---- Extract provided

OAI-PMH data harvesting (Morning Glory)
- 1 Overview
- 2 Environment
- 3 Summary
- 4 Test Results
- 4.1 Test 1
- 4.2 Test 2
- 4.3 Tests 3 and 4
- 4.4 Test 5
Overview
The purpose of the OAI-PMH tests is to measure performance of Morning Glory release and to find possible issues, bottlenecks per PERF-263
Environment
mod-oai-pmh v3.9.1
edge-oai-pmh v2.5.0
mod-source-record-manager v3.4.1
mod-source-record-storage v5.4.0
mod-inventory-storage v24.0.3
okapi v4.14.2
Specifically, the following settings were used
| CPU | Memory | Xmx | MaxMetaSpaceSize | Tasks Count | Task Rev Number |
|---|---|---|---|---|---|---|
mod-oai-pmh | 2048 | 1845 | 2048 | 1440 | 512 | 2 | 4 |
edge-oai-pmh | 1024 | 1360 | 1512 | 952 | 128 | 2 | 3 |
mod-inventory-storage | 1024 | 1684 | 1872 | 1440 | 512 | 2 | 8 |
Summary
Average response time per request with resumption token 600ms ( compared to Lotus's 850ms).
Incremental calls performed - 82299 (Bugfest data set 1 user and 20 DB connections)*.
OOM happens frequently if followed the recommended setting (soft limit < maxMetaspaceSize + XmX). Only when changed to soft limit > maxMetaspaceSize + Xmx the harvests completed successfully.
Thread block errors and subsequent OOMs happened about 50% of the time. This is likely due to a fast rate of incremental calls by the JMeter test script. When changed to 40 requests/min, there were no more errors, but this is a very small rate that would take over 30 hours for the harvest of 8M records to complete.
* Note: Bugfest dataset was used because it has more SRS records than PTF's dataset.
Test Results
Test 1
This test was done with a database freshly restored from Bugfest (Morning Glory). There was neither reindexing on Elastic Search nor recreating the indexes and "analyze" the inventory-storage tables.

--------
---- Available data

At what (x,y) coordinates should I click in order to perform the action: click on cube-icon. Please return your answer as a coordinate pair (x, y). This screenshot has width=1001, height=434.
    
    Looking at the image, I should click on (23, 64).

--------

- [What you need to do]
1: In the Morning Glory OAI-PMH harvesting page, what was the average response time per request with a resumption token?
2: Write the next part of the Morning Glory OAI-PMH harvesting page from where it stops.
The material has nothing to do with the page on OAI-PMH harvesting.

- [Responses to the exercise]
1: 600 ms.

2:
8.26M records were transferred and harvested in about 19 hours
Each incremental call to harvest took about 811ms, and a total of 82,300 calls.
No memory or CPU issues observed.
mod-oai-pmh started out spiking up to 50% for about 40 minutes. This is during the initial transfer of instances.
No memory issues observed starting when the test was performed on 8/24 at 22:00
RDS CPU utilization graph doesn't show any abnormality
Test 2
Test 2 was done with re-indexing on Elastic Search, re-create the relevant database indexes and Analyzed the tables to update the table stats.
The test failed after 26 minutes with a 502 error:
HTTP 502 Service temporarily unavailable.
Please check back in a minute or two.
If the issue persists, please report it to EBSCO Connect.
Only 3,5700,000 instances got transferred.
One mod-oai-pmh task crashed at 106% memory level
1339 incremental API calls to harvest were made. Each averaged 1173ms.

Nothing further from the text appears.